→ Data shown

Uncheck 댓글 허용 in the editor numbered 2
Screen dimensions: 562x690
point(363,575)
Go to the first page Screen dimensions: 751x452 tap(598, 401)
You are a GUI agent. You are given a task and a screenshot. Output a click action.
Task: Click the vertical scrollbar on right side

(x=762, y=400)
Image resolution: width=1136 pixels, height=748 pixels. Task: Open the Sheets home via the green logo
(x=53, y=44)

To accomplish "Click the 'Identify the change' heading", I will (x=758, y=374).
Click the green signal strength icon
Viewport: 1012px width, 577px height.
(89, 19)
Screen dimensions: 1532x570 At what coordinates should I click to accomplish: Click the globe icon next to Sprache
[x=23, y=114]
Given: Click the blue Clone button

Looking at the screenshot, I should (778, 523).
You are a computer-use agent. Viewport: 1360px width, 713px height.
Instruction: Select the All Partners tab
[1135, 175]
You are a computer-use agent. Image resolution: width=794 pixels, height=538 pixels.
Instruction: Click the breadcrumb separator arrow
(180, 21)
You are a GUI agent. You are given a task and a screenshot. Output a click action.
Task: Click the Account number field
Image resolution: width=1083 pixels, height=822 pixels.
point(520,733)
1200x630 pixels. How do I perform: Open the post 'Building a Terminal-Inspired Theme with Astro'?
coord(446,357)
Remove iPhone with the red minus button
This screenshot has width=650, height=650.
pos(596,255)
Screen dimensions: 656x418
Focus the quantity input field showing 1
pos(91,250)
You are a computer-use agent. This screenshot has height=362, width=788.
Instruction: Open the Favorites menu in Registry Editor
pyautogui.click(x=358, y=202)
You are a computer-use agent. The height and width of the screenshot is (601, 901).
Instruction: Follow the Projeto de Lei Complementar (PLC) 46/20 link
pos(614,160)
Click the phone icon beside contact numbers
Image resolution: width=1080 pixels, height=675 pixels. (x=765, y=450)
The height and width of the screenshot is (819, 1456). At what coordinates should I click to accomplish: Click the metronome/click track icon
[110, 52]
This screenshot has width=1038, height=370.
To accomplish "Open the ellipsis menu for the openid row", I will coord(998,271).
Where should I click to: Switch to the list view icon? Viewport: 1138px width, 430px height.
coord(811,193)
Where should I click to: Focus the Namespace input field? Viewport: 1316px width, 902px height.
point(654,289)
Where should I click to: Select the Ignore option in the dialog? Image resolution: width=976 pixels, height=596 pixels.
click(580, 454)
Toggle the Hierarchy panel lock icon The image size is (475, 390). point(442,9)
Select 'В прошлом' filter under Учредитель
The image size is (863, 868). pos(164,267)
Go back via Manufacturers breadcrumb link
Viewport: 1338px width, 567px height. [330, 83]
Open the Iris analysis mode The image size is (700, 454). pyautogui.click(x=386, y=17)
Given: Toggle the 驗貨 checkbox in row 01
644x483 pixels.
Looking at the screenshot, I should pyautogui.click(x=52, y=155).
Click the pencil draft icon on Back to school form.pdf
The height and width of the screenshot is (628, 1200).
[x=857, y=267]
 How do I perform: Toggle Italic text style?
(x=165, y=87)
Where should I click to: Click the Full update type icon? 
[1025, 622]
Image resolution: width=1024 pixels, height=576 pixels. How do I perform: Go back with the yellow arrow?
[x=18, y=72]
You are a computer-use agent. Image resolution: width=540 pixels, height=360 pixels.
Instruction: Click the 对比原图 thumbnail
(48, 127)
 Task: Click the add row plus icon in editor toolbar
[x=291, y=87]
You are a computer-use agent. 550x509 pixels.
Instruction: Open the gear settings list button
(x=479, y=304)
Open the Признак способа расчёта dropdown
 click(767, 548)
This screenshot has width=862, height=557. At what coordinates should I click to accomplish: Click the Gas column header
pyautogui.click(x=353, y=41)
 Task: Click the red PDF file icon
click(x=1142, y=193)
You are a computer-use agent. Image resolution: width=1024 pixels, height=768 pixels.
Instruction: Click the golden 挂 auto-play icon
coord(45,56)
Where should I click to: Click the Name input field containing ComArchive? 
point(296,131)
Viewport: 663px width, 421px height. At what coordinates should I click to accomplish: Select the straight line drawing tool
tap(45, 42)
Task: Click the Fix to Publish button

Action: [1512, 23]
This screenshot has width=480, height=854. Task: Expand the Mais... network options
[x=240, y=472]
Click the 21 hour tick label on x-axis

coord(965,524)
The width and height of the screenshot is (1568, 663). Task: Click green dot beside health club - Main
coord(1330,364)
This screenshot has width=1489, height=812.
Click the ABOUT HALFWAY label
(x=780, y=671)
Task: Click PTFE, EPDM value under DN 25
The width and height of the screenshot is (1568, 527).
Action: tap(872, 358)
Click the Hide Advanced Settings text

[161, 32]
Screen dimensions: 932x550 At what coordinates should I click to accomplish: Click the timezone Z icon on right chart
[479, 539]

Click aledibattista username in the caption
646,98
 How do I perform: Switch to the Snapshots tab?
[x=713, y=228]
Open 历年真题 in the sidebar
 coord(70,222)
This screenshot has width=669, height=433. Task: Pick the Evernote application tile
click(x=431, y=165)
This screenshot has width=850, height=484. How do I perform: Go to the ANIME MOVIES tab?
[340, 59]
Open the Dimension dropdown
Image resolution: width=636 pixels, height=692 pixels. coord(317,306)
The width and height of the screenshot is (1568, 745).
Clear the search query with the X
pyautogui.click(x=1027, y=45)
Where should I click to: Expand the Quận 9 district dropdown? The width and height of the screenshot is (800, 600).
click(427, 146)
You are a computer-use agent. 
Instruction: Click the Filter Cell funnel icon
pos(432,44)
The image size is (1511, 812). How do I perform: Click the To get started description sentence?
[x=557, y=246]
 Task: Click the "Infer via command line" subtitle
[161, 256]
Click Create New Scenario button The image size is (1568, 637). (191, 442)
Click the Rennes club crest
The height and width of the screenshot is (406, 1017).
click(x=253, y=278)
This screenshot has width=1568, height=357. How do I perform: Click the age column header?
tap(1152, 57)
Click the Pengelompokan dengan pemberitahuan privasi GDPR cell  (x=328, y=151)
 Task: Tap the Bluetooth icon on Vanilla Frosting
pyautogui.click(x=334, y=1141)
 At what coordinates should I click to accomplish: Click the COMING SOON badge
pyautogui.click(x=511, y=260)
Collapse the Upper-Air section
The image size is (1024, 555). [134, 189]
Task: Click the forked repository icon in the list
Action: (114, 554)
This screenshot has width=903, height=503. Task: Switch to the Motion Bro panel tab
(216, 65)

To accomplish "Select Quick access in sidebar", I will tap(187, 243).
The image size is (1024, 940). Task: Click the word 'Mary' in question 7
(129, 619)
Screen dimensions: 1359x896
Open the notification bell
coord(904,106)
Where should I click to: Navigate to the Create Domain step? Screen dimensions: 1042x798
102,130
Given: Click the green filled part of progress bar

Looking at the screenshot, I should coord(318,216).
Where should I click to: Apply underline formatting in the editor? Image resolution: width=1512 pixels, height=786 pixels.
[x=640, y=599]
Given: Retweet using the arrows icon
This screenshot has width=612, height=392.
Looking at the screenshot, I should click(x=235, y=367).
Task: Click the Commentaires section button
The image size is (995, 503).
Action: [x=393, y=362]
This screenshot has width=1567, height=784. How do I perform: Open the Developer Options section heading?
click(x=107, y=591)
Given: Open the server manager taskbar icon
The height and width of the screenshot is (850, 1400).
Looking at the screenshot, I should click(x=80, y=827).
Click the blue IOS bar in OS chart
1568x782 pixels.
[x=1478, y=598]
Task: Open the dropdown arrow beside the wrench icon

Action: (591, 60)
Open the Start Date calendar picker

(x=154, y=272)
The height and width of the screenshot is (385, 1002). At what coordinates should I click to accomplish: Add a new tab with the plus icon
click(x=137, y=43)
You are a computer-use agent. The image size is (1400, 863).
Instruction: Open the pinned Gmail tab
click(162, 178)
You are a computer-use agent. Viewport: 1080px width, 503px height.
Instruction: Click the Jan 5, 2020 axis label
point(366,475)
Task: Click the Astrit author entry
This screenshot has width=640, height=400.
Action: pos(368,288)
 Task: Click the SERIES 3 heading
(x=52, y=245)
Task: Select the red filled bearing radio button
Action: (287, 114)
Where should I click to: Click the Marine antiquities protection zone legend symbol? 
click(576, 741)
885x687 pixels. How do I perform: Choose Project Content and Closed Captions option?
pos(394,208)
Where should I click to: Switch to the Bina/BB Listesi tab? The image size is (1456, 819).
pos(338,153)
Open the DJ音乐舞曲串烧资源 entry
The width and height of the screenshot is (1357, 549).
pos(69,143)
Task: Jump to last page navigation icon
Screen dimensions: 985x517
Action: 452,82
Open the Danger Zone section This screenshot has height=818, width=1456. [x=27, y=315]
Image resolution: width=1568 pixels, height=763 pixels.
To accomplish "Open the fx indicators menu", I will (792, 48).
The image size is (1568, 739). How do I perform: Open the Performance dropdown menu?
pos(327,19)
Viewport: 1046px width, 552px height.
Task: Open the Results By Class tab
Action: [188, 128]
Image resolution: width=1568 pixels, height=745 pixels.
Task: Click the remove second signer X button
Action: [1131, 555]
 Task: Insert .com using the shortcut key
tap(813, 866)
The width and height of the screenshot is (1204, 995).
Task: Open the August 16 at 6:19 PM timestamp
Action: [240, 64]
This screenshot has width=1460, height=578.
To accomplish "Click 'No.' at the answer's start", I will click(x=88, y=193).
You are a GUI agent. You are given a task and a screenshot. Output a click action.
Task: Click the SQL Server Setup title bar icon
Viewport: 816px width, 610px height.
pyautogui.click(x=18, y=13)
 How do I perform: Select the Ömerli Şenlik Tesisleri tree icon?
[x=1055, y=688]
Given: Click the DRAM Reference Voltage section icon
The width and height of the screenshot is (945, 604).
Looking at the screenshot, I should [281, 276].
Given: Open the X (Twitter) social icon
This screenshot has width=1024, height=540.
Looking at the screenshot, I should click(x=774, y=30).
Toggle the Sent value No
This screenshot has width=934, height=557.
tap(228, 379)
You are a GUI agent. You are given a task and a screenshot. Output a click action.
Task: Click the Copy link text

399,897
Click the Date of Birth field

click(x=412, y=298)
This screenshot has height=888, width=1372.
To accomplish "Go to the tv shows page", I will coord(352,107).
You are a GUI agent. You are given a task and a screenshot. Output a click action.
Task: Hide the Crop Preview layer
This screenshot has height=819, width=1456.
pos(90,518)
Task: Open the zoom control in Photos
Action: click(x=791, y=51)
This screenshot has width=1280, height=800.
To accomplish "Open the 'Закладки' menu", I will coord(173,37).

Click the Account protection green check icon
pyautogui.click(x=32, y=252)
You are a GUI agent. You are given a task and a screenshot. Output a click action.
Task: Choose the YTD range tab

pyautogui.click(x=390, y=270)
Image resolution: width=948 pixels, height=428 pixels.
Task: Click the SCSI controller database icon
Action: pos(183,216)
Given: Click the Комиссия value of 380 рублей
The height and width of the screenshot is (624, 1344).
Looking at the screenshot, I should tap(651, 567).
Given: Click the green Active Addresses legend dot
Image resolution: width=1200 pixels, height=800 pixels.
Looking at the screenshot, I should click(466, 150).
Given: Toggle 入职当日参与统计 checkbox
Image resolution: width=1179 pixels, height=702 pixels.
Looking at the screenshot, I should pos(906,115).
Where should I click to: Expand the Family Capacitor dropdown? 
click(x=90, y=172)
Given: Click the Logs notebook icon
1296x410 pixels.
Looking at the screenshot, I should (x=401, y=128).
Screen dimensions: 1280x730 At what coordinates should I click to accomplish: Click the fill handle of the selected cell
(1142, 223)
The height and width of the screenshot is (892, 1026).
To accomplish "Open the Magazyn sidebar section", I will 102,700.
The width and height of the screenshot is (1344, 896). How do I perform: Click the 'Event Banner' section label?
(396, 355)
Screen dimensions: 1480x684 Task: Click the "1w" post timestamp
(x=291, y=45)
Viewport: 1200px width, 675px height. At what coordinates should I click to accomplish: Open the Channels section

→ Work to do
Format the section of the listing from the line containing "This screenshot has width=1460, height=578." through the line containing "[x=1055, y=688]" as a Markdown table with the columns Row and Line. Number each line and omit any blank lines.

→ Solution for this exercise
| Row | Line |
|---|---|
| 1 | This screenshot has width=1460, height=578. |
| 2 | To accomplish "Click 'No.' at the answer's start", I will click(x=88, y=193). |
| 3 | You are a GUI agent. You are given a task and a screenshot. Output a click action. |
| 4 | Task: Click the SQL Server Setup title bar icon |
| 5 | Viewport: 816px width, 610px height. |
| 6 | pyautogui.click(x=18, y=13) |
| 7 |  How do I perform: Select the Ömerli Şenlik Tesisleri tree icon? |
| 8 | [x=1055, y=688] |